Required work:
Copy out, word for word, the lines from the very first one through the line that contains "Conditions of Use (65, 1257)".

Items:
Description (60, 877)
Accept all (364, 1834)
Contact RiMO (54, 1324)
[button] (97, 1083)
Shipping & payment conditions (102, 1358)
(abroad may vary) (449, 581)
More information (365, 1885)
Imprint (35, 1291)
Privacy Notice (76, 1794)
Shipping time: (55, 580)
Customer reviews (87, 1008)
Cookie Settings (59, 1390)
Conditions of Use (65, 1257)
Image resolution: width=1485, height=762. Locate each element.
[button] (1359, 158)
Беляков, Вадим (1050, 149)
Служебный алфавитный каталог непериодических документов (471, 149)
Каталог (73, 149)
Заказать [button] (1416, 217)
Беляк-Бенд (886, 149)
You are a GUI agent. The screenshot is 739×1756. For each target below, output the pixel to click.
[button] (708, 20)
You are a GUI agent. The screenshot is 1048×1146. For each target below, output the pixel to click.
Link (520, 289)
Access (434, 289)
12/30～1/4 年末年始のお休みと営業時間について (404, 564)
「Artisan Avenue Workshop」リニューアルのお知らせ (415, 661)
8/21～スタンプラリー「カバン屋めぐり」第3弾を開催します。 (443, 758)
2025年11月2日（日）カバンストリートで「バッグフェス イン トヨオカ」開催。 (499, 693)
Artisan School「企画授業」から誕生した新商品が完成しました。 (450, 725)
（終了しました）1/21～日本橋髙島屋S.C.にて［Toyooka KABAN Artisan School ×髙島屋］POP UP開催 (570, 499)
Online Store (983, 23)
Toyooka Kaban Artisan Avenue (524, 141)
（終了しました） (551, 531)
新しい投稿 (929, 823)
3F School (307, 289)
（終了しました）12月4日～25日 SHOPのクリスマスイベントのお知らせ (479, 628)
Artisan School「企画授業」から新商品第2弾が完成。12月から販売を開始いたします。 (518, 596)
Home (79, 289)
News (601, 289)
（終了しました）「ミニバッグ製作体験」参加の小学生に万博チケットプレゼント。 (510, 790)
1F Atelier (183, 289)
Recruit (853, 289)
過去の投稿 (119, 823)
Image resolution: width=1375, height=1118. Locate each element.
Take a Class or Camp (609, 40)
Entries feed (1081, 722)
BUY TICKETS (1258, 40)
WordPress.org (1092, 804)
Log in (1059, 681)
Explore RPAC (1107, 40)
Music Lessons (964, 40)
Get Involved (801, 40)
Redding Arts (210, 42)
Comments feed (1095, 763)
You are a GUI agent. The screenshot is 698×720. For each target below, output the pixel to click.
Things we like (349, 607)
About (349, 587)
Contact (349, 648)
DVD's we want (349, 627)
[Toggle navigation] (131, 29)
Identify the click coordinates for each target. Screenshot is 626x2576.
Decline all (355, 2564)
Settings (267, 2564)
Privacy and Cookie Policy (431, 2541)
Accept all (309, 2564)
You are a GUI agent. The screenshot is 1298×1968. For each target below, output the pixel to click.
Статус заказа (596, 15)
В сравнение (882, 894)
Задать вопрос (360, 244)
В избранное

Finished task:
Description (60, 877)
Accept all (364, 1834)
Contact RiMO (54, 1324)
[button] (97, 1083)
Shipping & payment conditions (102, 1358)
(abroad may vary) (449, 581)
More information (365, 1885)
Imprint (35, 1291)
Privacy Notice (76, 1794)
Shipping time: (55, 580)
Customer reviews (87, 1008)
Cookie Settings (59, 1390)
Conditions of Use (65, 1257)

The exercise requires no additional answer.